Exon/intron organization of StbZIP genes depicted for each group. The legend in Figure 2 explains the color scheme highlighting gene names. Boxes represent exons, and lines represent introns. The numbers “0”, “1”, and “2” identify the splicing phases.

Figure 4

Analysis of amino acid composition for heptads. (A) Depiction of bZIP transcription factor binding DNA and dimeric heptads. (B) Pie chart presenting the frequency (%) of amino acids in the g, a, d, e position of heptads from the 80 StbZIP proteins.

Figure 5

Conserved motifs identified using MEME software suite. All factors, except six, were predicted to have one bZIP domain (p < 0.001). The conserved basic N-X (7)-R/K motif is colored red, and adjoining leucine-rich motifs are shaded blue. Figure S1 provides the details for all motifs in this figure.

Figure 6

Distribution and frequency of cis-regulatory elements (CREs) on StbZIP promoters. Promoter sequences representing 2000 bp from the transcription start site of StbZIP genes were extracted from the DM1-3 516 R44 v 6.1 assembly at Spud DB as described in Materials and Methods Section 3.4. (A) The grid provides the number of sites that contain the CREs involved in the development, hormone signaling, and stress responses. Shades of green, red, and blue point to CREs that are highly represented (dark-colored), moderately represented (medium colored), once or twice represented (light color), or not present (white color). (B) Bar graph demonstrates the distribution frequency of CREs involved in the development, hormone signaling, and stress responses across the 2000 bp sequences analyzed for each StbZIP.

Figure 7

Heat map representation and hierarchical clustering of StbZIP transcript levels across different tissues/organs/developmental stages. The independent gene expression datasets used for this study are provided in Supplementary Table S3. The expression values map to a color gradient from low (blue) to high (red) expression. Values are present using the log2 scale.

Figure 8

Heat map and hierarchical clustering of StbZIP transcript levels in response to the hormone, abiotic stress, and biotic stress. The independent gene expression datasets are detailed in Supplementary Table S3. The relative changes in bZIP gene expression levels were obtained following treatment with: (A) benzyl amino purine (BAP), abscisic acid (ABA), indole-3-acetic acid (IAA), or gibberellic acid (GA3); (B) heat, water stress, salt, mannitol, and wounding; (C) P. infestans, D,L-β-aminobutyric acid (BABA) or Benzo[1–3]thiadiazole-7-carbothionic acid (BTH).

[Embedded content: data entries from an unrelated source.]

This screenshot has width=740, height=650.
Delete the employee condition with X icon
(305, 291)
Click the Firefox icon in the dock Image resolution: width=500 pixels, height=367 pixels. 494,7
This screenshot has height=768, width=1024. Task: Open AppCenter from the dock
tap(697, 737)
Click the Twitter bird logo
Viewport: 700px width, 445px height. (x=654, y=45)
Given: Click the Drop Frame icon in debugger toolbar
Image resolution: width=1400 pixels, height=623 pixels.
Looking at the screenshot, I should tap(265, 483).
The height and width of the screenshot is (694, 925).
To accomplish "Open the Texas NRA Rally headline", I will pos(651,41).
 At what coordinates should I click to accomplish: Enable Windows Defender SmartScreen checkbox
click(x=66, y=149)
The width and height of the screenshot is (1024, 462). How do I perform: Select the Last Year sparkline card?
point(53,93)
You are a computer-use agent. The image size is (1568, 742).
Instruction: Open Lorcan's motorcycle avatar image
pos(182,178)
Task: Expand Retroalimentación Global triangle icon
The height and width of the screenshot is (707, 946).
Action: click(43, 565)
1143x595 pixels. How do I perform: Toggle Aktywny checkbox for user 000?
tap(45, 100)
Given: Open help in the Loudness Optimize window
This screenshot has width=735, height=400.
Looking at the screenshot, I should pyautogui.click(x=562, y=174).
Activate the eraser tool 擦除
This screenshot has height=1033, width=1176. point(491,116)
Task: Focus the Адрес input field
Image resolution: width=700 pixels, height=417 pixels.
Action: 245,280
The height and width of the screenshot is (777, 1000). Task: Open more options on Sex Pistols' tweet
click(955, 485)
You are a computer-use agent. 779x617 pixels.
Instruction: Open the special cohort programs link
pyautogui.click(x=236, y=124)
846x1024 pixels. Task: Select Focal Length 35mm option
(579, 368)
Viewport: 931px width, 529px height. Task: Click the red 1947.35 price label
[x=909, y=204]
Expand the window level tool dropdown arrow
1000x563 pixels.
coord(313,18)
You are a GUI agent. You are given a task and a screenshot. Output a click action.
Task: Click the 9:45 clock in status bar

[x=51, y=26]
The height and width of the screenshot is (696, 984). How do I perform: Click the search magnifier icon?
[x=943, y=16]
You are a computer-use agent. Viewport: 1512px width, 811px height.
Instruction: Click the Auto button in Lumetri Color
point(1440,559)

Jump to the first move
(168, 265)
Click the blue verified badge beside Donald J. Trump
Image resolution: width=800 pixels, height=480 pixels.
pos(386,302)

The log2 fold change values map to a color gradient from low (blue) to high (red) expression.

Figure 9

Heat map showing StbZIP transcript levels at 2 and 3 dpi with PVX. The transcriptomic analysis is BioPRoject PRJNA679820. The expression values (log2) map to a color gradient from low (blue) to high (red) expression. All values expressed in the heat map were significant (p <0.05).